Passion, Pilgrimages, Announcements
  • "With increasing passion," Virginia gubernatorial hopeful Mark Warner (D) cites the failure by the governor and Legislature last year to reach a budget agreement "as a battle cry for change," the Norfolk Virginian-Pilot reports. It has become "the dominant issue" and has "helped propel" Warner to "an impressive early lead in opinion polls."
  • "Trailing badly in the polls and with only eight weeks until the election," New Jersey candidate Bret Schundler (R) "has baffled some political analysts and observers" by "leaving his lagging gubernatorial campaign" to "spend three days crisscrossing a violence-torn" Israel, the Newark Star-Ledger reports.
  • Illinois Lt. Gov. Corinne Wood (R) "declared her candidacy for the GOP nomination for governor Sunday, lashing out at primary opponents" as too extreme on abortion and calling herself the "fresh new leadership" of the GOP, the Chicago Tribune reports.
  • In her bid for Florida governor, former U.S. Attorney General Janet Reno (D) lacks "the full endorsement from her own Democratic party" because of polls showing "Reno would struggle in the 2002 general election race against" Gov. Jeb Bush (R), Florida Today reports.
  • "Even those sympathetic to" California Secretary of State Bill Jones (R) "question whether he can beat a pair of millionaire rivals for the GOP nomination" for governor -- Former Los Angeles Mayor Richard Riordan and investment banker Bill Simon Jr., the Los Angeles Times reports.
  • Former Philadelphia Mayor Ed Rendell (D) "is about to hire a team to help him run for governor next year," but "his advisers are not ready to say who will be on that team," the Philadelphia Daily News reports.
Making It Official
  • North Carolina state Rep. Dan Blue (D) "plans to file papers declaring his candidacy for the U.S. Senate this week," the Raleigh News & Observer reports.

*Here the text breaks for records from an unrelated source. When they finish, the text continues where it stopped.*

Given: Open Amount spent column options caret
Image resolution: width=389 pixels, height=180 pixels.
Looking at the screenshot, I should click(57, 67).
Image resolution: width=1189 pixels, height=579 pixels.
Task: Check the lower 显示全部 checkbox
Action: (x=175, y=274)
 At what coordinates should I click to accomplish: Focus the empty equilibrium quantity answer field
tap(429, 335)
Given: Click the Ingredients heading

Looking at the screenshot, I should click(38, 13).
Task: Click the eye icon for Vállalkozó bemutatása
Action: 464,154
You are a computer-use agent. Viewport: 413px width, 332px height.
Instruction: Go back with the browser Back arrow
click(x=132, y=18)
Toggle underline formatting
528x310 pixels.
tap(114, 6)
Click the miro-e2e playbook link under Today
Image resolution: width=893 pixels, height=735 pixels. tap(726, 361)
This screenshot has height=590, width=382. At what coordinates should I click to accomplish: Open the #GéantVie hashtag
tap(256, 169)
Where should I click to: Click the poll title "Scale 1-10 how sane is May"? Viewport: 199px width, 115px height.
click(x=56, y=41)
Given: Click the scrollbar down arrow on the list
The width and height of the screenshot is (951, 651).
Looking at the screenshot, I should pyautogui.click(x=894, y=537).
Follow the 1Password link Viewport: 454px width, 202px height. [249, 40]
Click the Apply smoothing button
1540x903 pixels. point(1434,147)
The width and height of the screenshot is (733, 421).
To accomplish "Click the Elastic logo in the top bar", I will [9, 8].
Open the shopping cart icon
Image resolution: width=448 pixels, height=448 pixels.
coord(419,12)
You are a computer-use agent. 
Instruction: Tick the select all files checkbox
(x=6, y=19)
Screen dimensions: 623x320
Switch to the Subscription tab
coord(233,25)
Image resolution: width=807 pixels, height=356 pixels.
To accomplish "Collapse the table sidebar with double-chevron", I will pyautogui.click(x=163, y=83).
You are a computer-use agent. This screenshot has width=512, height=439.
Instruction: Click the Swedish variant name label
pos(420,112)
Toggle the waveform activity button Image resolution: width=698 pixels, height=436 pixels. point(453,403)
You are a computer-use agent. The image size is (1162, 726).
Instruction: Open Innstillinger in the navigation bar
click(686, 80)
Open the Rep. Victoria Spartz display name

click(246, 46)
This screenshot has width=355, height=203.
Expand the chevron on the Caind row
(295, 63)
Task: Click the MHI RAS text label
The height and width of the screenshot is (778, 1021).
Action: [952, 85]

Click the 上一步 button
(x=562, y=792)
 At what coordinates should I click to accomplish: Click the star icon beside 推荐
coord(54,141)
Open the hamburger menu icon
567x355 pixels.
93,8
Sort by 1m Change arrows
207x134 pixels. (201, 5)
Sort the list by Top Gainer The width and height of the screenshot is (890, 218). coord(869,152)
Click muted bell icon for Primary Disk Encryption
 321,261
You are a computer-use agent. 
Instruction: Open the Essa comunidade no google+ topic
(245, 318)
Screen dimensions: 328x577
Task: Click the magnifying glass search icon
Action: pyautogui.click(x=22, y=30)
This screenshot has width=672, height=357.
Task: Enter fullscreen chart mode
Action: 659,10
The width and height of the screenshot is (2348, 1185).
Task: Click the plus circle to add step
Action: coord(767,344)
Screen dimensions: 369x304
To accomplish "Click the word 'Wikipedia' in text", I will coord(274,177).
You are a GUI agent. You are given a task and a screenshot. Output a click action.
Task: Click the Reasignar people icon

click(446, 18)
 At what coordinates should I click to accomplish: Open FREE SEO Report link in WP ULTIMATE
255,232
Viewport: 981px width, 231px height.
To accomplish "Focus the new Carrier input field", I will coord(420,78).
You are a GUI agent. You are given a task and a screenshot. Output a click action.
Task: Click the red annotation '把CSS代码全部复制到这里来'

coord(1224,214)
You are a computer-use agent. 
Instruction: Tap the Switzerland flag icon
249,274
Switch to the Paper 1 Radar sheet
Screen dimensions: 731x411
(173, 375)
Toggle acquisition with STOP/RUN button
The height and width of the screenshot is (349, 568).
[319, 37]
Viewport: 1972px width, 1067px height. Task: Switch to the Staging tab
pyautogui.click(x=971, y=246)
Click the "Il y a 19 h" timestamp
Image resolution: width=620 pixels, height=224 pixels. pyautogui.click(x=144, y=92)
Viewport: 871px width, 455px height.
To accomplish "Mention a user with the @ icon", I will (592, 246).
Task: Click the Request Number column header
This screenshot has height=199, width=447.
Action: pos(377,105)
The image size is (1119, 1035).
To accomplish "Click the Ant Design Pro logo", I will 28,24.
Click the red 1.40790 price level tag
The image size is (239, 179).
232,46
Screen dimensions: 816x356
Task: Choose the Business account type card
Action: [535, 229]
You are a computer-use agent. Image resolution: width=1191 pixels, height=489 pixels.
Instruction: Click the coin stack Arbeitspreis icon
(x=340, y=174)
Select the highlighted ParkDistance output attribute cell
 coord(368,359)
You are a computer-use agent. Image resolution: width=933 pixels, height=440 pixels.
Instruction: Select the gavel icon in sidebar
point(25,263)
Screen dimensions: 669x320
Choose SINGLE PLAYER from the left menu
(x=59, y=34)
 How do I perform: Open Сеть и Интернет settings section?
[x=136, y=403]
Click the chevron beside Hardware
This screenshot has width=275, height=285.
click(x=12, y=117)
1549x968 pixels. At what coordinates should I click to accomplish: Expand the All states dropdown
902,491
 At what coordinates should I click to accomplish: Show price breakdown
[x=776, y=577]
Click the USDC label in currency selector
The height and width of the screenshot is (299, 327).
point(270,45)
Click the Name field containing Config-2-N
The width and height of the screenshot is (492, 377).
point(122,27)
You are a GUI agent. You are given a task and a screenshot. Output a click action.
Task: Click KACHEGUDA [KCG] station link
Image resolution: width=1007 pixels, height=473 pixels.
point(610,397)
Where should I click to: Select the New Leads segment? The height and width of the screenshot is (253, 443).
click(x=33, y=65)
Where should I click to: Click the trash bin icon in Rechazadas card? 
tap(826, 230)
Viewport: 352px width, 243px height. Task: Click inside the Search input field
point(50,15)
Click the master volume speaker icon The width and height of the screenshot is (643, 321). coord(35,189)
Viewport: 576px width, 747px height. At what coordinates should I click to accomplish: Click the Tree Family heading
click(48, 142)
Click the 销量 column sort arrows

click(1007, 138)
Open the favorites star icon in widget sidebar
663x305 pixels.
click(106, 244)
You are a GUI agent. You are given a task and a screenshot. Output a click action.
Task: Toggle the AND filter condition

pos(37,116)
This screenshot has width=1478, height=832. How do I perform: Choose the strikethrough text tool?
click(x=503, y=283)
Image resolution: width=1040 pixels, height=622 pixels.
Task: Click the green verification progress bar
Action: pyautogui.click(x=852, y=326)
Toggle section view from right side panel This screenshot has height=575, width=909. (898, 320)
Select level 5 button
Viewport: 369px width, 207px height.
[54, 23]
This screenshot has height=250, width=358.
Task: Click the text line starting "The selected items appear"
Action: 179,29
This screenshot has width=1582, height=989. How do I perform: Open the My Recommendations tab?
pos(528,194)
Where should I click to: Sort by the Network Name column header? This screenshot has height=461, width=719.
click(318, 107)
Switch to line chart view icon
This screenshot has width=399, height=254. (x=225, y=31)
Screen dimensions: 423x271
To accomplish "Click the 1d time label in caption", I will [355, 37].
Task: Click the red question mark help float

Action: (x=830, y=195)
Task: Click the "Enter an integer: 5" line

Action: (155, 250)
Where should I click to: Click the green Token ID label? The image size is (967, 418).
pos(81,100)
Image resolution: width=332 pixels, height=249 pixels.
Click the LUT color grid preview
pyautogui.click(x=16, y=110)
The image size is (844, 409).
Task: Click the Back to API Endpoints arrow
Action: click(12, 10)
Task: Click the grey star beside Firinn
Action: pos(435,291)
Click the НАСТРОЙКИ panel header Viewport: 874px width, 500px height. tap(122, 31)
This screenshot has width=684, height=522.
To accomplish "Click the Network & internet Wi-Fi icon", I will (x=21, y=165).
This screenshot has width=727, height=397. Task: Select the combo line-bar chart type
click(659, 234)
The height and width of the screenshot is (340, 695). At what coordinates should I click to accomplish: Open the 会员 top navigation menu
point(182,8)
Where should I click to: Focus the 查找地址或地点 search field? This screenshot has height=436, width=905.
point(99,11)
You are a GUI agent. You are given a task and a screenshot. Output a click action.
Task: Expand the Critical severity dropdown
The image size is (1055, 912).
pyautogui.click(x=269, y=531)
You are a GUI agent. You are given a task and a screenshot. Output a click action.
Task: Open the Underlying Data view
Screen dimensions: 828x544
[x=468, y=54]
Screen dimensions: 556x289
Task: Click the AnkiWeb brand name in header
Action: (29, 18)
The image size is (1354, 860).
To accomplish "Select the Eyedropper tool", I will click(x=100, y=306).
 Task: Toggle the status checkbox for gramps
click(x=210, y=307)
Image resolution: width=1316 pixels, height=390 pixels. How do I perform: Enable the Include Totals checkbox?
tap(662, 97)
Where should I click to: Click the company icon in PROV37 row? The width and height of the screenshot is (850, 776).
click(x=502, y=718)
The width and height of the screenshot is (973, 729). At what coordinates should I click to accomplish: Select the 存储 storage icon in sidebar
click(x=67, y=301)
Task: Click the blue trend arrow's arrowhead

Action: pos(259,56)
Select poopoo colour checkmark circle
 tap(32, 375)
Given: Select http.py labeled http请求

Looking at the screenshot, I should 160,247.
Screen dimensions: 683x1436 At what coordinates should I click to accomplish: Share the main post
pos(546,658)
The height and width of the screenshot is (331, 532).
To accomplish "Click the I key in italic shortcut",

He "had reserved the state Democratic Party headquarters for an announcement Tuesday, but Blue said he may put the formal kickoff on hold."
  • Rep. John Thune, R-S.D., "is expected to announce late this month or in early October that he will challenge Sen. Tim Johnson (D) next year," Roll Call reports. Thune "has begun staffing up for the contest."
Dems Prepare For House Contests
  • Chicago Alderman Bernie Hansen (D) was "planning to take a comprehensive poll last week to test his chances of winning" the Illinois 5th District seat being left open because Rep. Rod Blagojevich (D) is running for governor, Roll Call reports.
  • California Democrats "have told Congressional campaign officials that they expect no financing from the national party because the state's new map ensures the safety of their incumbents," Roll Call reports.
Fiery Homecoming
  • Sen. Jean Carnahan's (D) Missouri home "caught fire Saturday night after an apparent lightning strike while she was inside, but no one was injured," AP reports.